For me, that's not how it sounds at all. I think of it more in terms of "Fog of War", where your system would be akin to having a "reveal the whole map" cheat enabled and mine would be akin to revealing something on your own, and then using that information to make intelligent decisions afterwards.
You go into combat not knowing which element will cause the "Revenge" mechanic. You can go the entire combat without triggering it, in fact. Without ever discovering what it was. But, if you do trigger "Revenge", it is a key piece of information that allows you to make informed decisions going forward. Was the juice worth the squeeze at that point? Did the reaction not do much damage to your party? Was it something you don't mind dealing with in order to do a lot more damage? Could you plan around the reaction in order to continue to exploit the weakness?
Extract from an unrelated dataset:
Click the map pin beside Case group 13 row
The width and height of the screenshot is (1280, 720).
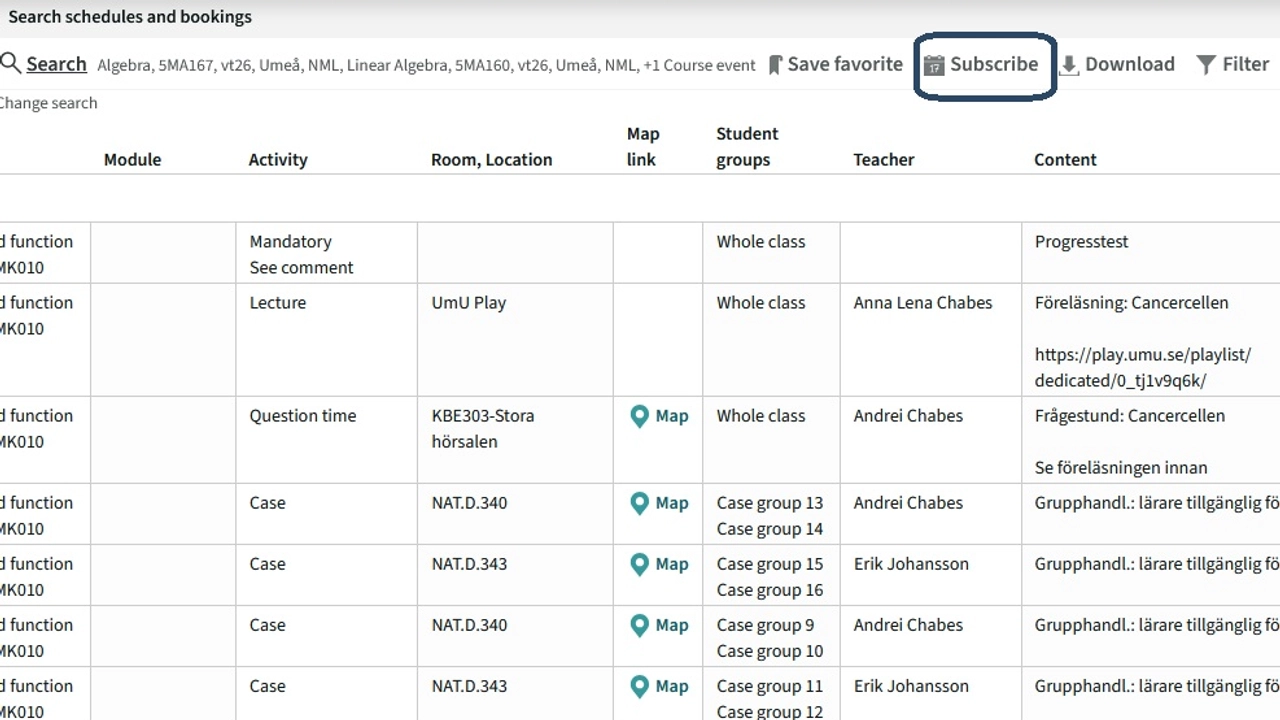640,503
The difference in the way I want to do it and the way you want to do it, is whether or not the player has all the information available immediately. In general... as a player... if you advertise to me, before I ever do it, that an action is a bad idea... I'm just not going to do it. "If you use this element, the enemy will hit you with Revenge". Why would I ever engage in it? You are telling me, specifically, as a player, not to do it. So, I'll avoid it. After all, I don't know how much damage the Revenge mechanic will deal to me. Why would I waste a turn to find out? Why would I risk unnecessary damage to find out? After all, the "Revenge" could be anything. It could be absolutely devastating. It could be a nuke. I have no way to know. Knowing which element drops this surprise on me would simply prevent me from using that element for that fight.
But, if I have no idea which element will cause "Revenge", then it has a chance to strike me once in combat, and then I can make a tactical decision going forward. It makes the combat more engaging as I now have to react to information that was just revealed to me. Rather than setting up my tactics at the beginning of combat and never deviating, I now have a chance that I will need to deviate from my original tactics once the "Revenge" hits.
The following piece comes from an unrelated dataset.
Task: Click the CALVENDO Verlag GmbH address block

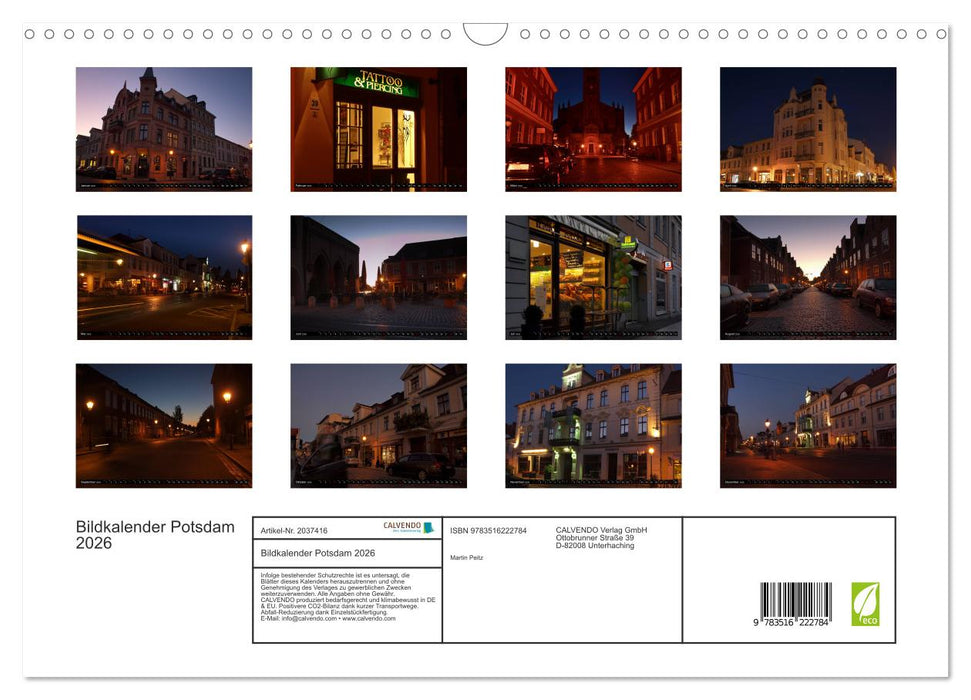Action: click(600, 536)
KTUE can do this from the very beginning of combat, instead of the player's strategy always starting out the same (naive to any Revenges that might or might not be present) - and in fact, this is the point of KTUE! Show the player what actions will be extra-risky against this enemy, and encourage them to come up with alternate strategies from the get-go and test them as they fight the enemy.
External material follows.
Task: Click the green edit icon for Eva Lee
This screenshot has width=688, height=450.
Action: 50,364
I have found that as a video game player... this pretty much never happens. In any strategy game I've played and indeed most RPG's I've played... I tend to just adopt 3 or so strategies for every encounter. Very little deviation from these three. If strategy 1 won't work, I simply move along to the next most effective one. The next most efficient. If I go into combat knowing immediately that Strategy 3 will be the most effective, why would I ever do anything differently? I won't need to test anything. I won't spend any time testing new strategies. After all, the three I came up with at the beginning of the game have served me well since then. Even if I can't do Strategy 1 from the start of combat, I'll do Strategy 3. I've already decided my course of action from Turn 1 and won't bother changing it at all. There's no need to. No need to spend time mucking about with tactics and strategies when I've already got the three most efficient ones before midgame.
But, if I go into combat thinking I'm going to use Strategy 1, then get part way through implementation of it and discover it doesn't work... well, then I need to change what I'm doing. Consider an alterative. Especially if I'd already committed a few actions to Strategy 1 that are exclusive to that strategy. I might have wasted 4 actions and need to spend 2 more to recover from it. Then, decide how best to implement Strategy 2 when I'm down 2 turns already. Do I need all 4 turns to implement the next strategy? Can I use the remaining two in order to begin set up? Which characters do I spend the actions from in order to erase the mistake? I'm off balance for a little bit. I have to spend a few actions to enable myself to get back on balance.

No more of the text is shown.